Investing.com– Oil prices fell in volatile Asian trade on Tuesday after President Donald Trump declared a national emergency on his first day in office with the intent of shoring up U.S. energy production.

But losses in crude were limited by weakness in the dollar, while Trump also flagged plans for more sanctions against Venezuela, which could tighten oil markets. 

Focus also remained on recent U.S. sanctions on Russian crude, while traders priced in a smaller risk premium into crude after Israel and Hamas signed a ceasefire agreement. 

Brent oil futures expiring in March fell 0.1% to $80.06 a barrel, while West Texas Intermediate crude futures fell 0.9% to $76.69 a barrel by 20:07 ET (01:07 GMT). 

Trump plans to ramp up US energy production

Trump- who took office on Monday- said in a White House briefing that he will declare a national energy emergency and use “all necessary resources” to build more energy infrastructure. 

Trump said he will end former President Joe Biden’s climate change policies, ending curbs on energy production and use, while also allowing more mining and processing of non-fuel minerals. 

Trump also said he will end land leasing to wind farms, and that the U.S. will withdraw from the Paris Climate Accord. Trump’s energy measures are aimed at lowering the cost of living. 

Trump’s comments- while scant on details- ramped up bets that U.S. oil production will increase even further in the coming months, after averaging around record highs of 13 million barrels per day in 2024.

Such a trend is expected to offset at least some supply tightening from U.S. sanctions against Russia and extended production cuts by the Organization of Petroleum Exporting Countries. 

But in separate comments, Trump flagged a hawkish stance against Venezuela, and that the U.S. was likely to stop buying oil from the country. Trump is expected to potentially impose tighter sanctions against the Latin American nation, tightening crude markets. 

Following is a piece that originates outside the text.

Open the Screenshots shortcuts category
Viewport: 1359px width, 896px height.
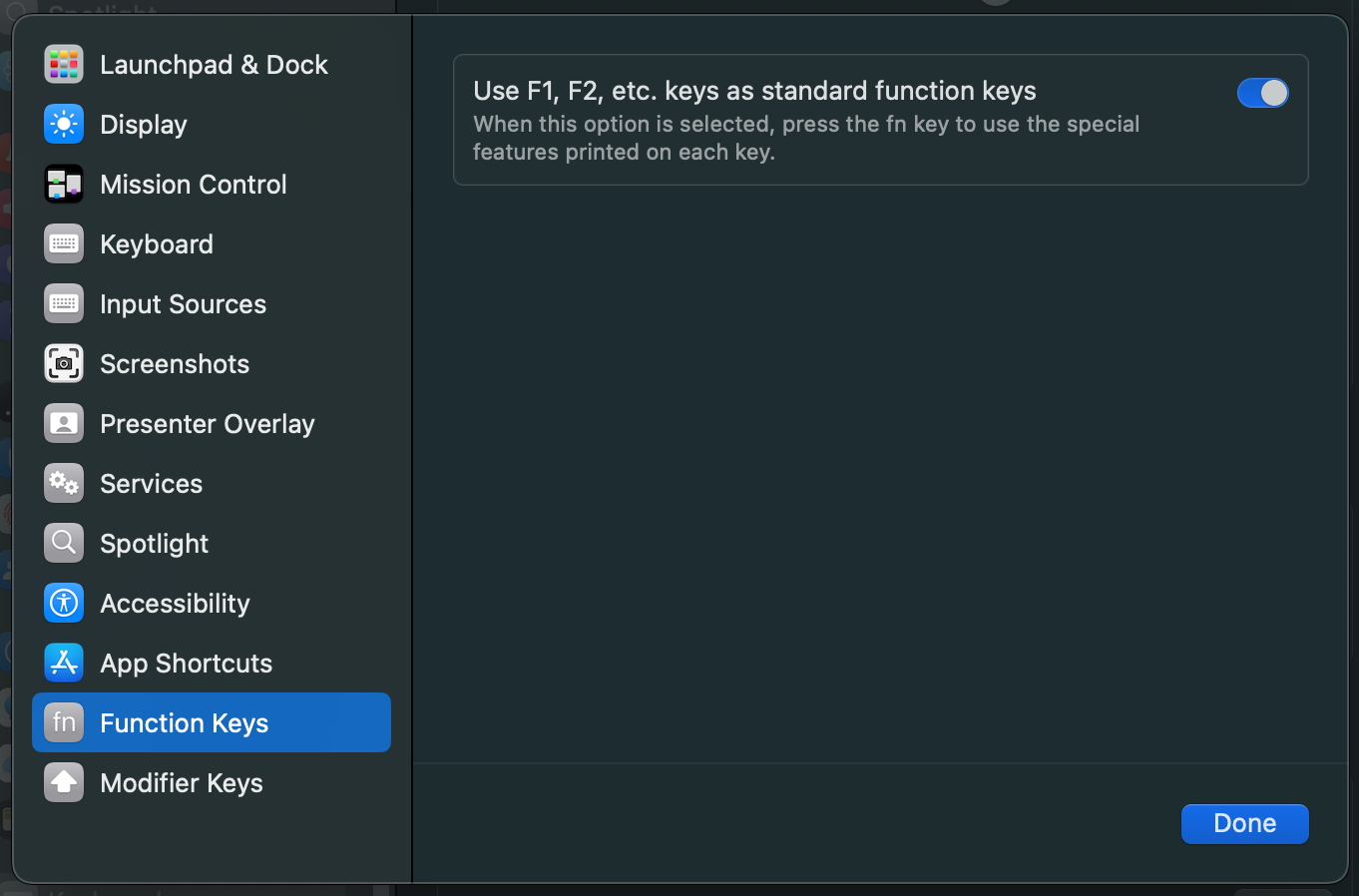212,364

Oil losses limited by dollar relief 

Still, further losses in crude were limited by weakness in the dollar, as Trump did not declare trade tariffs against China in his first day in office, as widely feared.

While Trump did flag plans for an America-first trade policy, markets bet that a softer stance on tariffs will help bring down inflation and interest rates in the long term.

A less strict stance against China also bodes less pressure on the world’s biggest oil importer, which could help underpin its appetite for crude.